Interaction of the regulatory subunit of the cAMP-dependent protein kinase with PATZ1 (ZNF278)

Abstract

The effects of cAMP in cell are predominantly mediated by the cAMP-dependent protein kinase (PKA), which is composed of two genetically distinct subunits, catalytic (C) and regulatory (R), forming a tetrameric holoenzyme R(2)C(2). The only known function for the R subunit is that of inhibiting the activity of the C subunit kinase. It has been shown that overexpression of RIalpha, but not the C subunit kinase, is associated with neoplastic transformation. In addition, it has also been demonstrated that mutation in the RIalpha, but not the C subunit is associated with increased resistance to the DNA-damaging anticancer drug cisplatin, thus suggesting that the RIalpha subunit of PKA may have functions independent of the kinase.
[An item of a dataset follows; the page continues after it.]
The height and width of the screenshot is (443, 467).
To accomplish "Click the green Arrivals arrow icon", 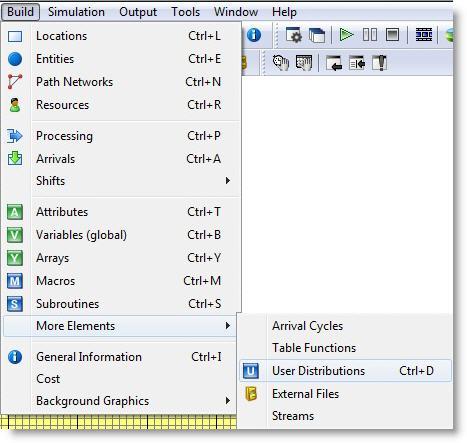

We show here that the RIalpha subunit interacts with a BTB/POZ domain zinc-finger transcription factor, PATZ1 (ZNF278), and co-expression with RIalpha results in its sequestration in the cytoplasm. The cytoplasmic/nuclear translocation is inducible by cAMP. C-terminus deletion abolishes PATZ1 interaction with RIalpha and results in its localization in the nucleus. PATZ1 transactivates the cMyc promoter and the presence of cAMP and co-expression with RIalpha modulates its transactivation. Moreover, PATZ1 is aberrantly expressed in cancer. Taken together, our results showed a potentially novel mechanism of cAMP signaling mediated through the interaction of RIalpha with PATZ1 that is independent of the kinase activity of PKA, and the aberrant expression of PATZ1 in cancer point to its role in cell growth regulation.

Fig. 1

Interaction of RIα with PATZ1. (A) Yeast two-hybrid interaction experiment showing the association of RIα with PATZ1. (B) Schematic representation of the full length and the upstream ATGs-deletion mutant of PATZ1. Approximately 350 bp from the 5′ end of PATZ1 cDNA, containing a cluster of upstream ATGs, was deleted. (C) In vitro transcription and translation was performed with the full length PATZ1 or its upstream ATGs-deletion mutant (•PATZ1) compared to the pBluescript II SK(−) vector control. (D) The in vitro-[³⁵S]Methionine-labeled translated PATZ1 was interacted with either GST or GST-RIα immobilized on glutathione resins. (E) Schematic representation of wild-type and deletion mutants of RIα. Dimer. Dom., the N-terminal dimerization domain; Inh. Site, inhibitory site; Sites A and B are the two cAMP binding domains. (F) Top panel, interaction of PATZ1 from yeast extracts with either recombinant GST, GST-RIα, GST-RIα(Δ1-76), and GST-RIα(Δ77-380); bottom panel, bacterial lysates containing the respective expressed proteins GST, GST-RIα; GST-RIα(Δ77-380) and GST-RIα(Δ1-76).

Fig. 2

Subcellular localization of RIAZ. A, C, E, and G, light micrograph of PC3M cells (A, C) or normal fibroblasts (E, G) either transfected with GFP/PATZ1 (A, B, E, F) or cotransfected with GFP/PATZ1 and RIα (C, D, G, H). B, D, F, H, are fluorescence image of GFP/PATZ1 localization. I, fluorescence image of PC3M cells transfected with GFP alone; and J, cotransfected with GFP and RIα. K, L, localization of either GFP/PATZ1 or PATZ1/GFP in HTB-46 cells; L, transfected with RIAZ/GFP; M, cotransfected with GFP/RIAZ and RIα in the absence of 8-Br-cAMP; N, cotransfected with GFP/RIAZ and RIα in the presence of 1 mM 8-Br-cAMP. Subcellular localization of GFP/RIAZ was visualized using a Zeiss Axioskop fluorescence microscope.

Fig. 3

Interaction with RIα with PATZ1 deletion mutant. PC3M cells were transfected with (A) GFP/PATZ1; (B) GFP/PATZ1 and RIα; (C) GFP fusion of C-terminus deletion mutant of PATZ1 (GFP/Δ PATZ1); or (D) GFP/ΔPATZ1 and RIα. Subcellular localization of GFP/PATZ1 was visualized 24 hr after transfection.

Fig. 4

Expression of PATZ1 in normal human tissue, cancer cell lines, and clinical cancer specimens. (A) RNA blot analysis of PATZ1 in normal human tissues. Northern blot analysis of PATZ1 in various (C) human cancer cell lines, and a panel of (C) breast cancer cells. (D) PATZ1 expression in breast cancer specimens from 119 patients. Red bars in dendrogram showed increased PATZ1 levels, and green bar, decreased levels compared with reference to mean.